A year ago, my elderly father was rushed to hospital by cardiac ambulance from the nursing home where he resides in full-time care. He suffers from acute short-term memory loss and needs constance reassurance as to his whereabouts. Thankfully, his collapse was not as serious as first suspected but in order to ascertain this, he had to spend three days and nights on a hospital trolley in the busy A&E department of a large general hospital. He was thoroughly investigated and monitored but his surroundings caused him great anxiety and he became hugely confused during his stay. He was eventually discharged back to the nursing home, not because he was well but because they could no longer care for him in such an acute hospital setting. Luckily, my father is physically none the worse for this experience but to this day, he remains traumatised from having felt so lost in that A&E environment. He still phones me regularly to report “I’m in hospital for the night in case anyone is looking for me”. It’s sad and it sickens me to think of all the elderly people who are suffering this sort of abuse because of our third world hospital system.
Little or nothing has changed despite the urgent recommendations of the task force set up in 2006 after our Minister for Health, Mary Harney declared A&E overcrowding a “national emergency”. Dr Binchy makes the point that the delays in A&E are due to the backlog caused by a shortage of beds in the public system. He quantified this with figures which show that no patient in the hospital where he practices, had to wait overnight on a trolley for admission during the Christmas period. This is simply because elective admissions had been cancelled over Christmas thereby temporarily alleviating the bed shortage crisis.
And the moral of this story is? If you’re going to get sick and need emergency care, make sure you do it during a festive period unless you’re willing and able to rough it out in A&E.
January 4, 2008
With the New Year upon us and my health now stabilised following surgery last year, I’m thinking about returning to work. I got out my CV recently to bring it up to date but there are a few gaps in it which will take some explaining.
I first entered the workforce thirty years ago, full of enthusiasm and ready to take on the world. Since then my career path has veered a bit off-course but I reckon I’ve got some damn good statistics to show for it. I did the figures today.
Since leaving school I’ve been admitted to hospital 42 times (approx), not counting day surgery or days spent in A&E. Some of these stays were for lengthy periods, 12 were emergency admissions and I’ve arrived by ambulance on three occasions.
I’ve undergone 30 surgical operations under general anaesthetic, again not counting day surgery and I’ve been the sole candidate on the operating list three times due to the extent of surgery.

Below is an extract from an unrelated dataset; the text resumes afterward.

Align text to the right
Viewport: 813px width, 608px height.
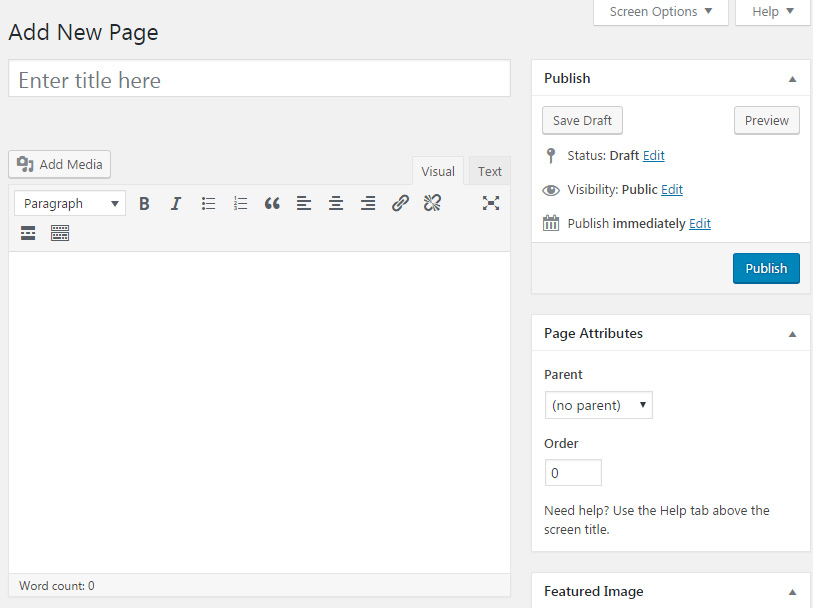click(x=368, y=203)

I’ve had 2 post-operative haemorrhages, one requiring a transfusion and the other necessitated an emergency return to the operating theatre.
I’ve had 9 separate admissions to hospital for intra-venous treatment with a combination of antibiotics. The longest period on continuous I.V. treatment was 4 weeks and that was spent in an MRSA isolation unit.
And that’s just my in-patient record. Otherwise, I’m in fine fettle 😀
What do you think I should say at interview presuming I get that far, when I’m asked to explain the gaps?